Both the Anderson Inquiry (Lessons to be Learned Report) into the Foot and Mouth Disease Epidemic in 2001 and the Animal Health and Welfare Strategy were launched in 2004. They recommended that the responsibility and cost of livestock health and welfare should be appropriately balanced between the industry and the taxpayer.

Objectives:

  • to explore whether it is possible to apply coherent principles and develop a more sensible and balanced sharing of responsibilities and costs between Government and Industry in managing both endemic and exotic animal health disease
  • to achieve better management of animal disease risks so that the overall risks and costs are reduced. This supports the Animal Health and Welfare Strategic Aim of "Prevention being better than cure."

Through the sharing of responsibilities industry will see the following benefits:

  • an increased involvement in the decision making process
  • greater influence by taking greater responsibility for its own decisions and managing its own risks 
  • reduced and improved Regulation
  • clearer and simpler compensation arrangements.

Government will benefit from increased industry involvement in decision making, which should mean a greater ability to respond and deliver outcomes more effectively and efficiently.

Europe

This work is not confined to the UK. The European Union (EU) Community Animal Health Policy (CAHP) Evaluation Team recommended the development of responsibility and cost-sharing schemes in Member states - EU Community Animal Health Plan 2007-2013 (external link).
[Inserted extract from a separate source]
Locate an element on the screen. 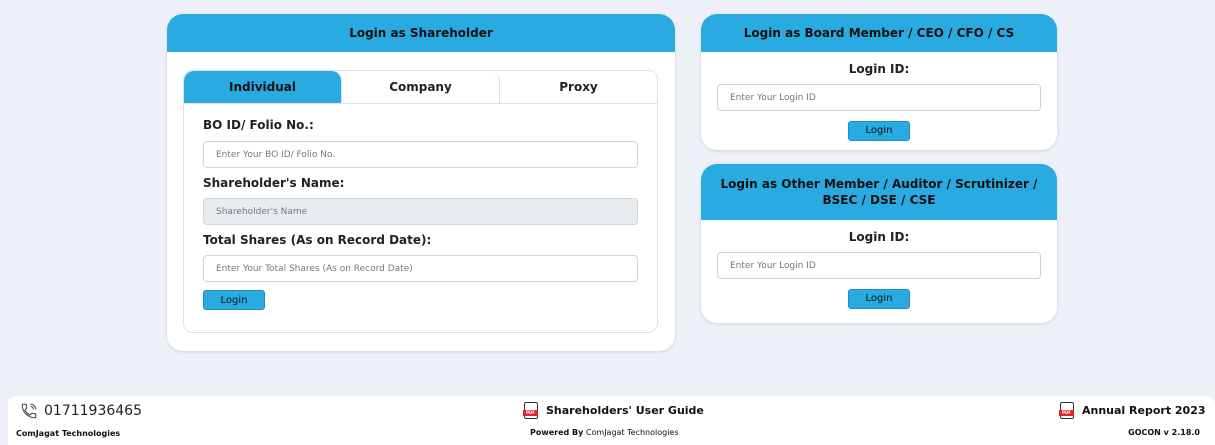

Cost sharing is well established in other EU Member States. For example, in the Netherlands, livestock producers have agreed to finance (up to a ceiling) animal disease outbreaks through a bank guarantee. In Spain, voluntary private insurance (with subsidised premiums) is in place. Further afield, in Australia, producers have entered an agreement to retrospectively repay the costs (subject to certain procedures) incurred in dealing with outbreaks of certain diseases.